In addition, the Company
issued to TCA a Fee Debenture (as defined in the Agreement) in the amount of $3,500,000. The Fee Debenture will bear interest at
8% per annum, with interest payable in cash on a monthly basis beginning on January 29, 2018. The principal amount of the Fee Debenture
is to be repaid in 30 monthly installments beginning on July 28, 2018 (such principal installment amounts starting at $105,776
per month and increasing to $128,254 per month).
Upon the occurrence
of an Event of Default, TCA may convert all or any portion of the outstanding amounts
(the “
Conversion Amount
”) of the Debentures, the Fee Debenture or any other transaction documents, into the
Company’s common stock (the “
Conversion Shares
”) in an amount of shares equal to: (i) the Conversion Amount
(the numerator); divided by (ii) eighty-five percent (85%) of the lowest volume weighted average price of the Company’s common
stock during the five trading days immediately prior to the conversion date (the denominator), subject to a 4.99% beneficial ownership
limitation.
The Company also agreed
to pay TCA a Profit Sharing Advisory Fee (as defined in the Agreement) of $3,500,000. This fee is payable from future revenues
to be received by the Company from INVT SPE LLC, which was established in April 2017 following the Company’s debt restructuring
and the transfer of its patents to this special purpose entity, provided that the Profit Sharing Advisory Fee is due and payable
in full 42 months following the Closing Date.
The Agreement contains
customary events of default provisions, pursuant to which TCA may accelerate payment of the outstanding Debentures and the Fee
Debenture.
As part of the transaction,
the Company and TCA entered into a Security Agreement pursuant to which the Company granted TCA a first priority security interest
in all of the assets of the Company and its subsidiaries, including a security interest in the Company’s interests in INVT
SPE LLC. The Company also entered into Pledge Agreements covering its ownership interest in its subsidiaries and Guarantee Agreements
whereby certain subsidiaries of the Company guaranteed the performance and payment under the transaction documents.
After payment of all
fees and expenses relating to the transaction, the Company received net proceeds of approximately $2.2 million, of which approximately
$1.1 million was received by the Company on the Closing Date and of which an additional approximately $1.15 million has been deposited
in escrow pending TCA’s receipt of certain additional information from the Company set forth in the Side Letter.

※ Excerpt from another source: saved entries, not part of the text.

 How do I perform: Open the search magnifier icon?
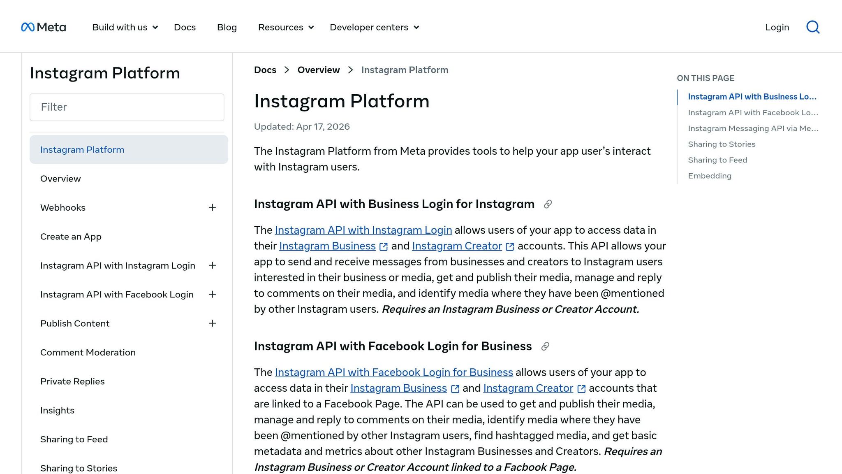point(813,27)
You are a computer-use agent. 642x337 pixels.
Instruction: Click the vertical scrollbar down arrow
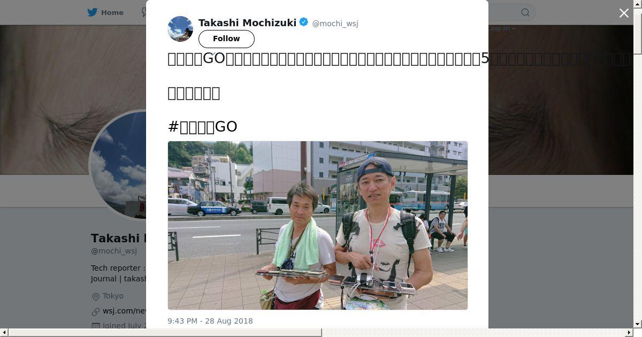pyautogui.click(x=638, y=324)
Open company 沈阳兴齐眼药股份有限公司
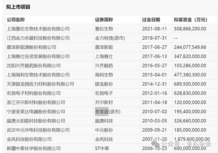The height and width of the screenshot is (153, 218). tap(34, 66)
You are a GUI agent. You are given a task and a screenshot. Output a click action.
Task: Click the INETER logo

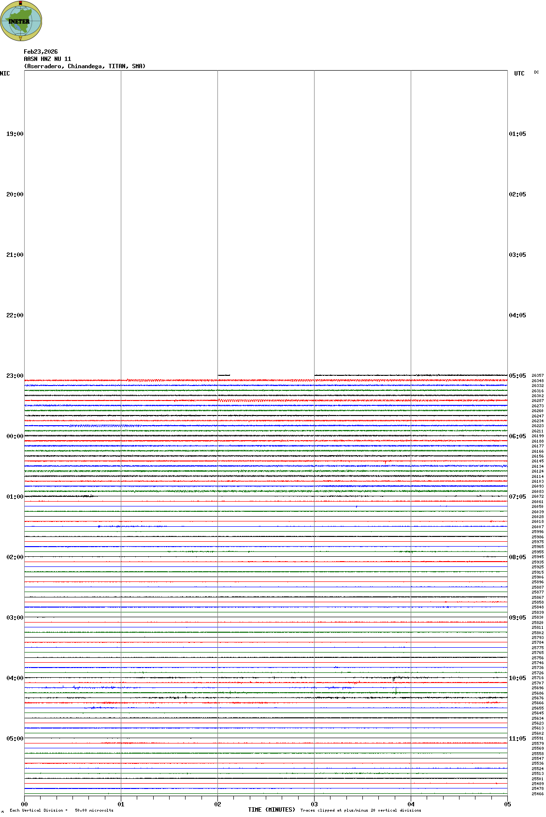21,21
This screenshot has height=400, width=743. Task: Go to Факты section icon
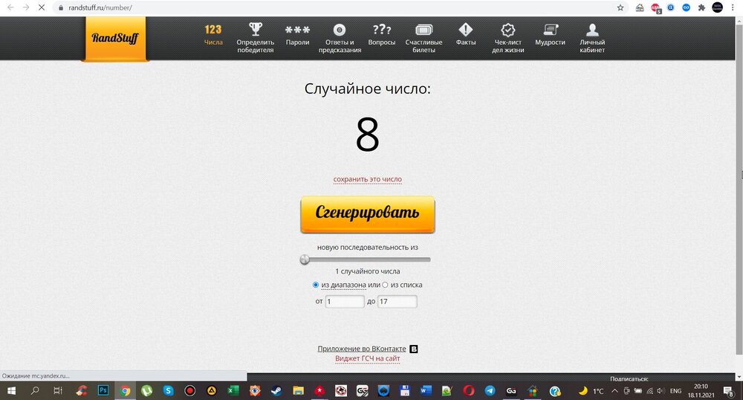pyautogui.click(x=466, y=30)
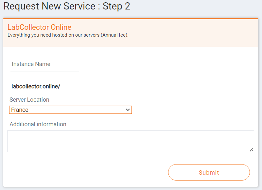Focus the Additional information text area
Screen dimensions: 262x190
click(x=131, y=141)
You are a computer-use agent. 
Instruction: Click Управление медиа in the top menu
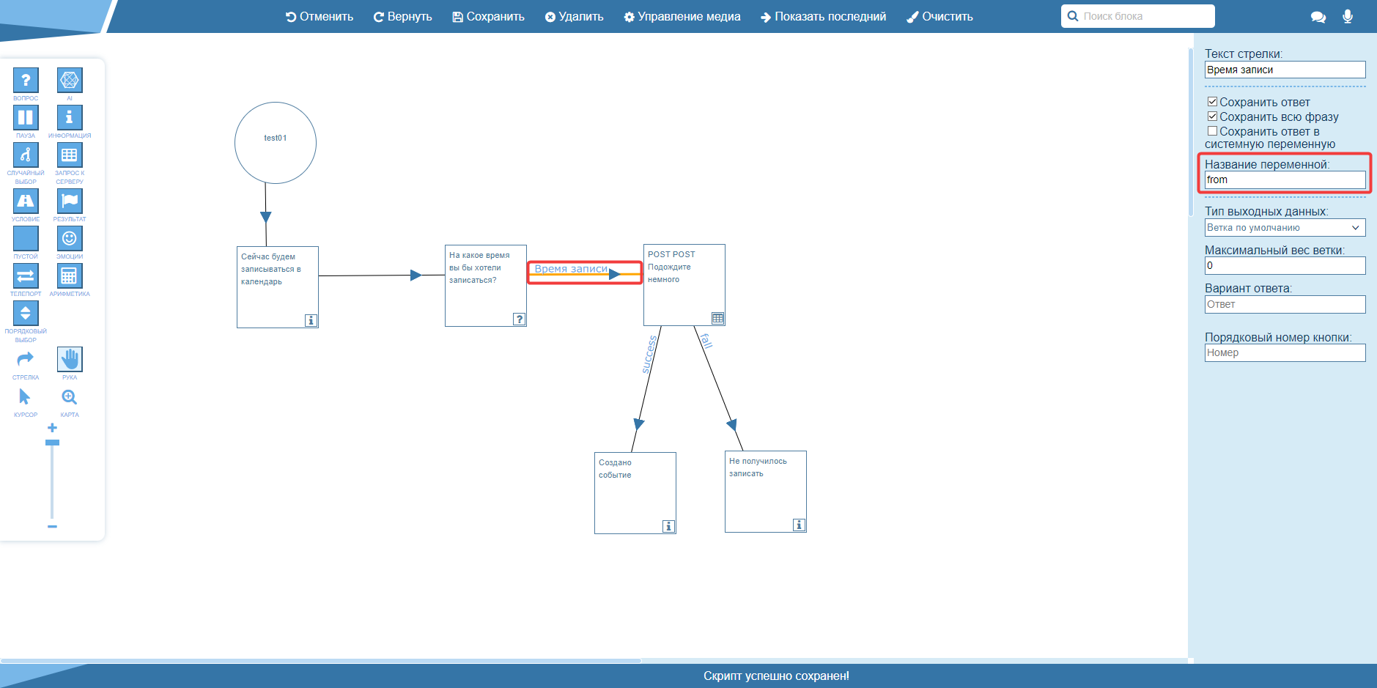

The Company
intends to use the net proceeds of the transaction to repay its existing obligations, redeem up to 9% of its outstanding Series
E preferred stock and for general working capital purposes.

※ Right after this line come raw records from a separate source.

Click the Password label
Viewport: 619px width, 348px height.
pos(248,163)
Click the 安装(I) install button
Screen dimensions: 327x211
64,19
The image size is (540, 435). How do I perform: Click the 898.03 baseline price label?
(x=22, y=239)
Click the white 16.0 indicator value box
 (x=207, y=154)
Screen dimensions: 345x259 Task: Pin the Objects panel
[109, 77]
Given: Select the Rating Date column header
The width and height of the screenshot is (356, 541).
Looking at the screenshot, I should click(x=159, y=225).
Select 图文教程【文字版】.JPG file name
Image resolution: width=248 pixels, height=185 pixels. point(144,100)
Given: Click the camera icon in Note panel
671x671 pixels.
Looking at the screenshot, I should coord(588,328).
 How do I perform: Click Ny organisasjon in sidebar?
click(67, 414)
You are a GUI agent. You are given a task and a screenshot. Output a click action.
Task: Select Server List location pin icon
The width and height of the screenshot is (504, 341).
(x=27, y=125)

The foregoing descriptions of the
Agreement, the Debentures, the Fee Debenture, the Security Agreements, the Pledge Agreements, the Guarantee Agreement and the Side
Letter are qualified in their entirety by reference to such document, which document or form thereof is filed hereto as Exhibits
10.1, 10.2, 10.3, 10.4, 10.5, 10.6, 10.7, 10.8 and 10.9, respectively, and are incorporated herein by reference.